▶ [Reading text]:
────────────────────
# The Big Font Problem, Now with Screenshots



## murgatroyd

I'm having a strange problem with the way TCF looks since the upgrade to the new software. 

The standard font which displays the text in the messages and the text for the thread titles in the main thread lists for the forum appears much larger, and bolder, than the font I remember.

The little-bitty text which reports when the last post was made, and the fine print under the user names in the posts inside the thread, seems the same size as it always has been.

I use Firefox 2.0.0.9 as my main browser but the appearance in IE 6.0 is the same.

I looked at my settings in Firefox and the box which says "Allow pages to choose their own fonts, instead of my selections above." is checked.

Clipboard01.jpg shows choccy's post with Firefox set to View/Text Size/Normal.

Clipboard02.jpg shows the list of threads in the Forums Operations Center with Firefox set to View/Text Size/Normal.

Clipboard03.jpg shows the list after I have asked Firefox to reduce the Text Size twice via the menu referenced above. In this view, the thread titles are closer to what I remember the forum looking like before the upgrade.

Clipboard04.jpg shows choccy's post similarly reduced.

Now, if you imagine what TCF looks like with the smaller text at the size it is in images 1 and 2 and the larger text at the size it is in images 3 and 4, that's what it used to look like before the upgrade.

Is that explanation clear enough?

Thanks for your help!

P.S. I can only do three attachments on this post -- see my next post for #4.

Jan


----------



## Sherminator

Where are the screenshots?


----------



## murgatroyd

Did I mention the forum is S L O W for those of us on dial-up? 

Yeah, if you accidentally hit 'save' before you attach the attachments, you kinda have to go back and do the attachments with your first post sitting there in the breeze naked.


----------



## Sherminator

You should try the playstation forums, even on broadband, the text entry box takes an age to load and you can submit a new thread without any text in it.

Meanwhile, back to the point....

Could you link to the thread that the screenshot represents?

However, I am inclined to think along the same lines as Choccy as I haven't experienced this issue in Firefox either in Windows or OS X.


----------



## murgatroyd

Problem #2:

I used IrfanView to do the screen captures. When I open the files with IrfanView, they appear as the same size as what I see on screen.

When I open them in a new tab with Firefox, the screens are shrunken. So they don't appear (to me, anyhow) the same as what I am seeing on screen. 

But maybe they'll get the point across anyway. 

Jan


----------



## murgatroyd

Sherminator said:


> Could you link to the thread that the screenshot represents?
> 
> However, I am inclined to think along the same lines as Choccy as I haven't experienced this issue in Firefox either in Windows or OS X.


Good idea!

A place to discuss the TCF upgrades -- post #811

This is my poor old WinBlows box -- I haven't tested with Firefox or Safari on OS X yet.

Jan


----------



## greg_burns

Do you have verdana fonts in your Fonts applet in Control Panel?
────────────────────
▶ [Provided data]:

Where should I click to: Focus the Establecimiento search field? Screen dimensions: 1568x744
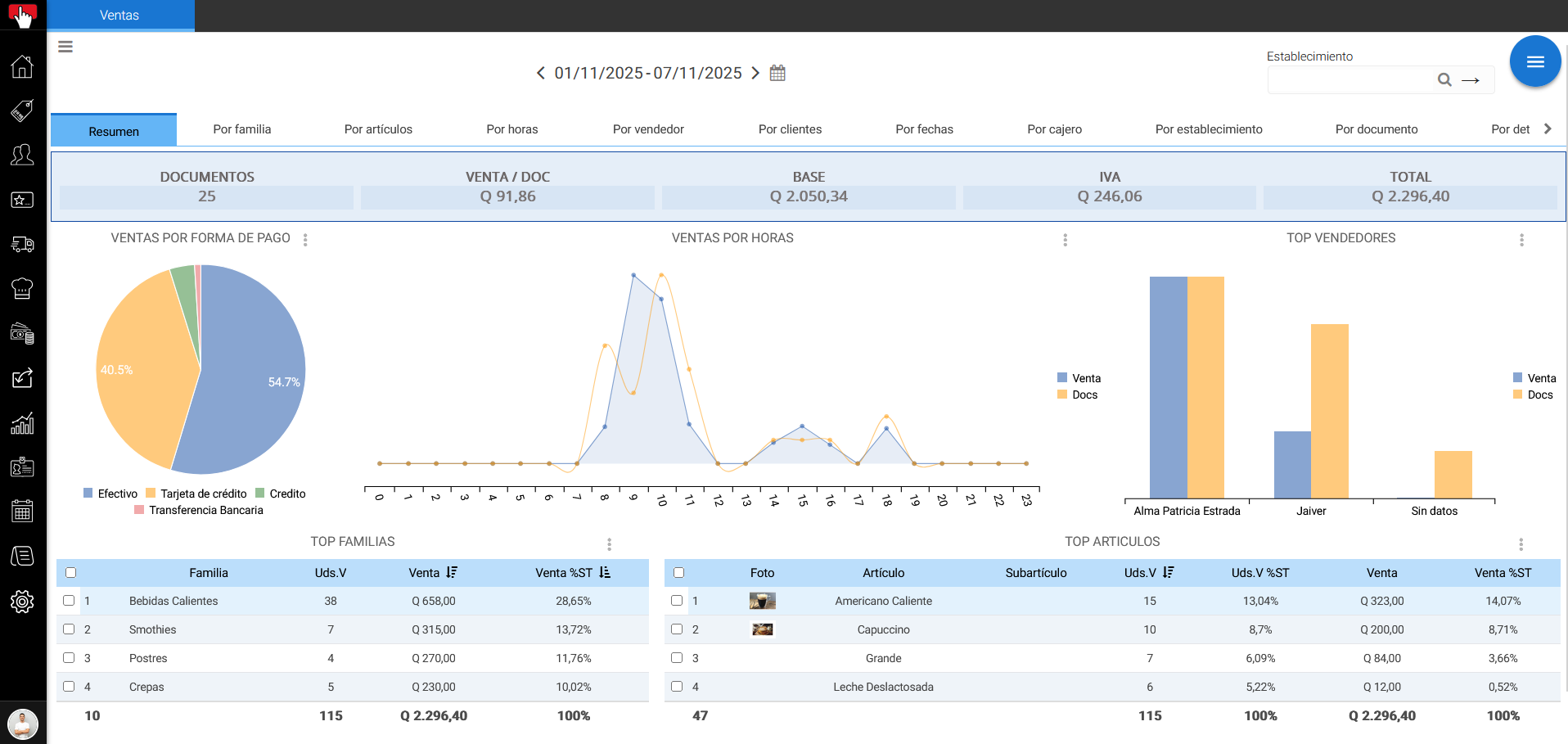(x=1350, y=80)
────────────────────
▶ [What you will do]:
(a) Please copy the forum thread about the oversized font word for word, from "I looked at" up to and including "post with Firefox set to View/Text Size/Normal.".
(b) Carry on the forum thread about the oversized font from its final sentence onward.

▶ [Task-by-task answers]:
(a)
I looked at my settings in Firefox and the box which says "Allow pages to choose their own fonts, instead of my selections above." is checked.

Clipboard01.jpg shows choccy's post with Firefox set to View/Text Size/Normal.

(b)
Anybody know why the CSS for this site is embedded in each page rather than using an external style sheet? I am no web developer, but I thought that was more efficient way of doing it? (read that linking allows the web browser to cache the style sheet for faster load times)

http://www.communitymx.com/content/article.cfm?cid=FAF76

/* vBulletin 3 CSS For Style 'TiVoCommunity.com' (styleid: 3) */

Made a new thread on this topic...
http://www.tivocommunity.com/tivo-vb/showthread.php?p=5710152#post5710152


----------



## murgatroyd

greg_burns said:


> Do you have verdana fonts in your Fonts applet in Control Panel?


I see Verdana, Verdana Bold, Verdana Italic, Verdana Bold Italic.

Jan


----------



## greg_burns

Have you tried clearing your cache? Doubt it will help if this is happening in both firefox and IE though.


----------



## Sherminator

murgatroyd said:


> Problem #2:
> 
> I used IrfanView to do the screen captures. When I open the files with IrfanView, they appear as the same size as what I see on screen.
> 
> When I open them in a new tab with Firefox, the screens are shrunken. So they don't appear (to me, anyhow) the same as what I am seeing on screen.
> 
> ...


Firefox autosizes images that are larger than the window, clicking on them will display them full size with scrollbars.


----------



## greg_burns

murgatroyd said:


> I used IrfanView to do the screen captures.


I find Alt-Print Scr key combo works good enough for me. 

Add in Paint and www.tinypic.com for a winning combination.


----------



## JETarpon

This won't solve your problem, but it might be handy for you when you do need to change font size in Firefox. If you hold down "control" and move the scroll wheel on the mouse, it will change the text size. (scroll down for larger, up for smaller).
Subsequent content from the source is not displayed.